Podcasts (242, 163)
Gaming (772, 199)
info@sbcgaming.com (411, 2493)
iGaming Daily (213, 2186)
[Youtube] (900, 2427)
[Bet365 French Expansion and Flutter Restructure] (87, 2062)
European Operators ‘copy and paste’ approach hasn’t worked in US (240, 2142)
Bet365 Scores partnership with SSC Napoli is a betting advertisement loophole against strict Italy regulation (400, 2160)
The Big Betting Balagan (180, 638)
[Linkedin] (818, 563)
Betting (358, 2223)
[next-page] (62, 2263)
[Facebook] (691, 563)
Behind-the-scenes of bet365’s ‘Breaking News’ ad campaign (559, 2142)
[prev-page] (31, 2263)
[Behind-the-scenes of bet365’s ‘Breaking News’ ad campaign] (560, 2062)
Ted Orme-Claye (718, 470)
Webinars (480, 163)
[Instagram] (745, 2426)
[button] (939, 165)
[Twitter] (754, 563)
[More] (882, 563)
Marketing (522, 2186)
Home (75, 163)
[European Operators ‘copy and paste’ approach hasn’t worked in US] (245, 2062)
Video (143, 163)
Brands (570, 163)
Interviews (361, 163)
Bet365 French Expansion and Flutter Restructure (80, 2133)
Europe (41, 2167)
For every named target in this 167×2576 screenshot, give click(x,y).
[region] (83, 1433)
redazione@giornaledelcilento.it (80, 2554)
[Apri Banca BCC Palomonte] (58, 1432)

* * *

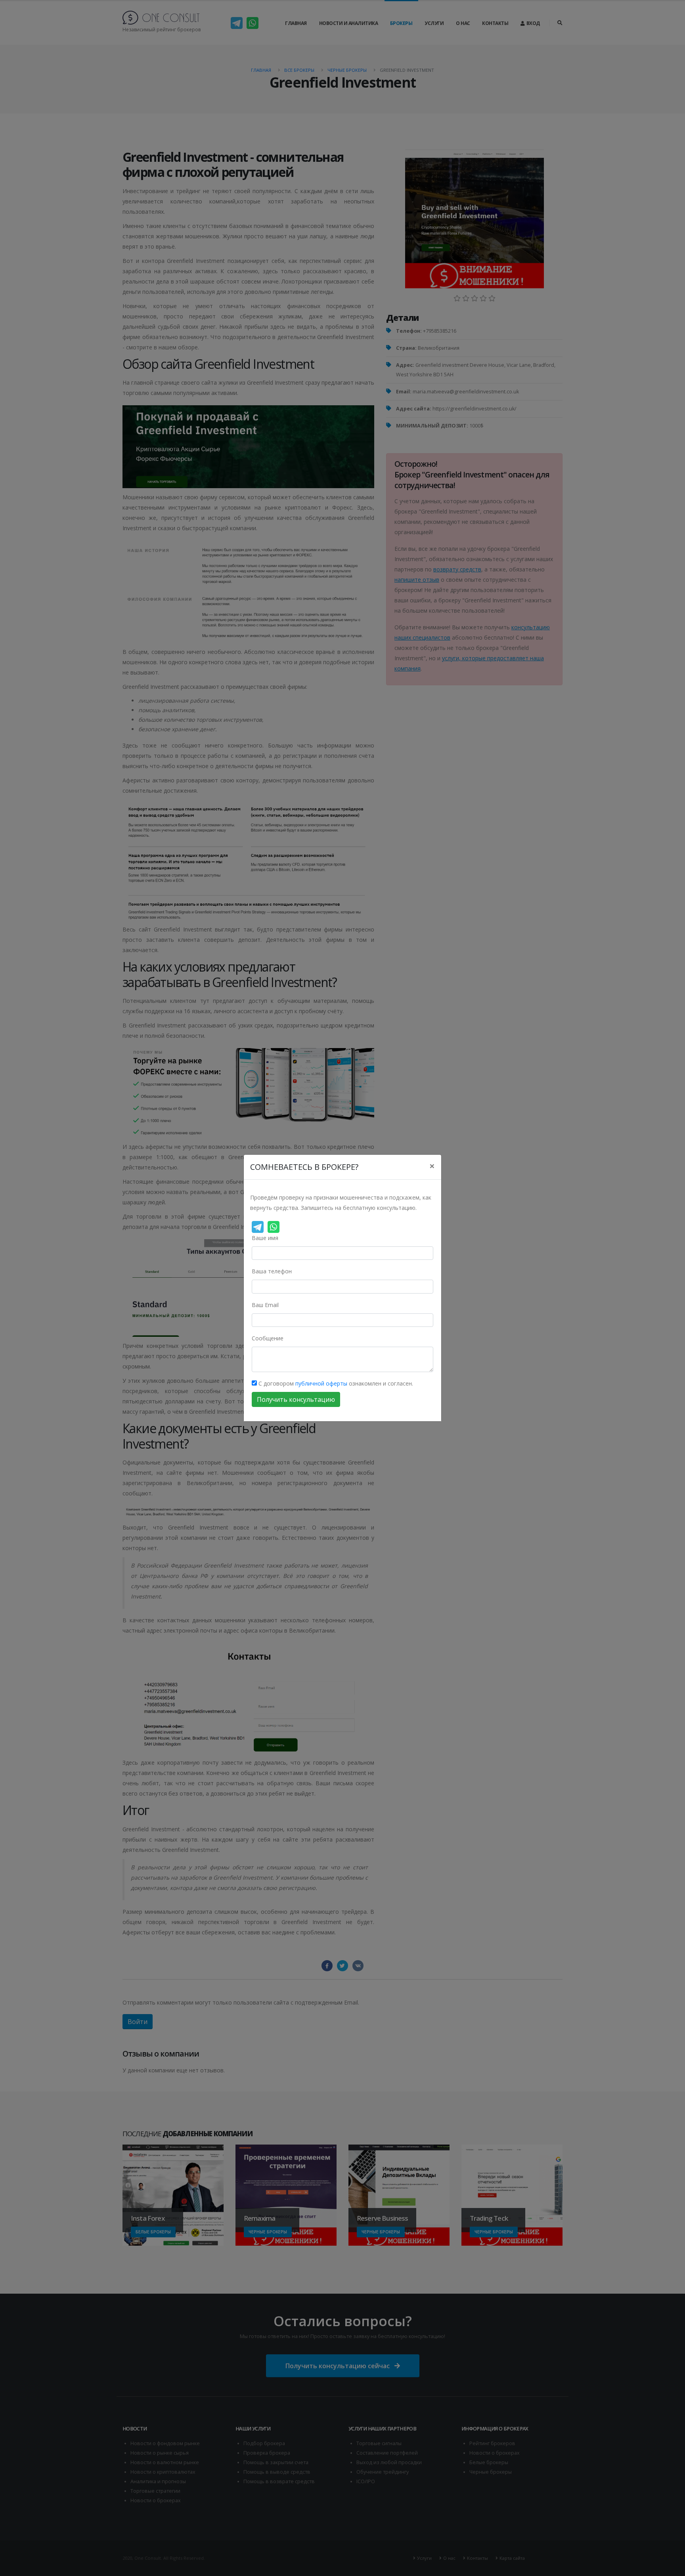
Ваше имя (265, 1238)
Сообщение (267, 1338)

* * *

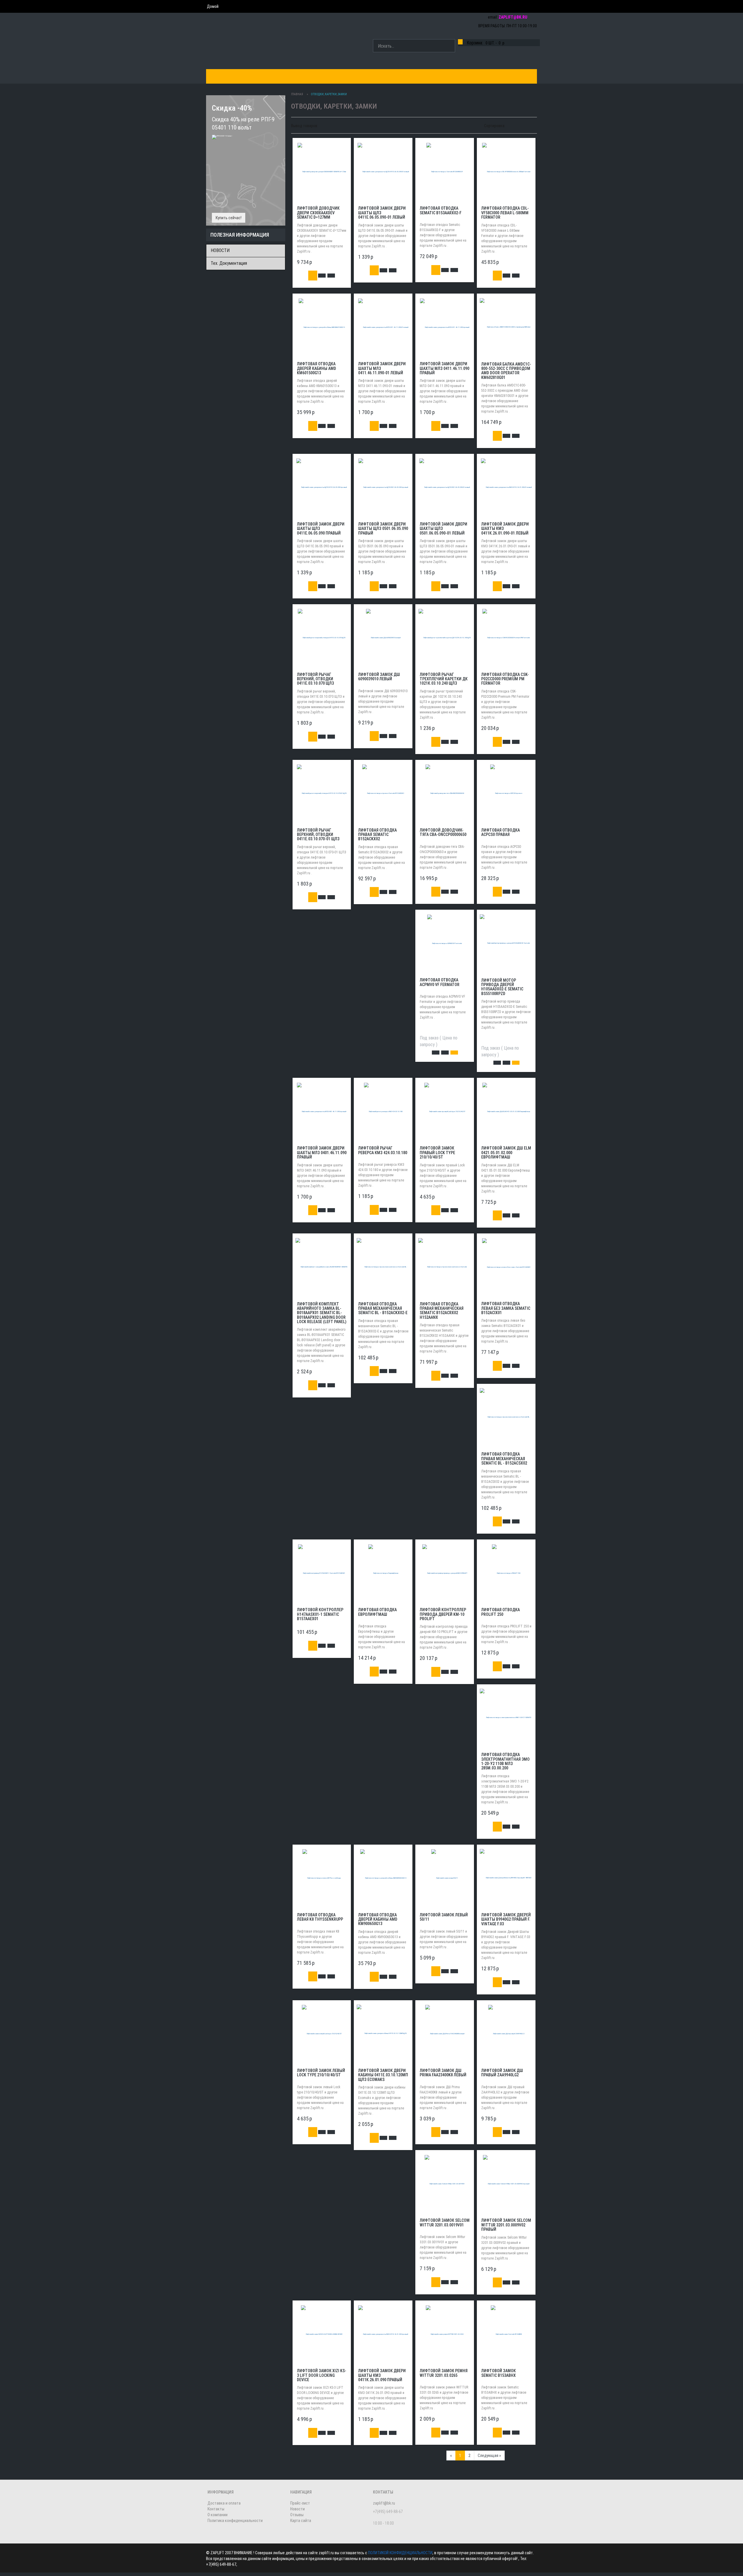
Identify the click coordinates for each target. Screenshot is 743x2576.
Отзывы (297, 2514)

* * *

TRY IT: Please, from the material above, copy only the lines from the line with "[Instagram] (745, 2426)" up to and including the line with "[region] (83, 1433)", exactly as written.

FINISHED EXERCISE:
[Instagram] (745, 2426)
[button] (939, 165)
[Twitter] (754, 563)
[More] (882, 563)
Marketing (522, 2186)
Home (75, 163)
[European Operators ‘copy and paste’ approach hasn’t worked in US] (245, 2062)
Video (143, 163)
Brands (570, 163)
Interviews (361, 163)
Bet365 French Expansion and Flutter Restructure (80, 2133)
Europe (41, 2167)
For every named target in this 167×2576 screenshot, give click(x,y).
[region] (83, 1433)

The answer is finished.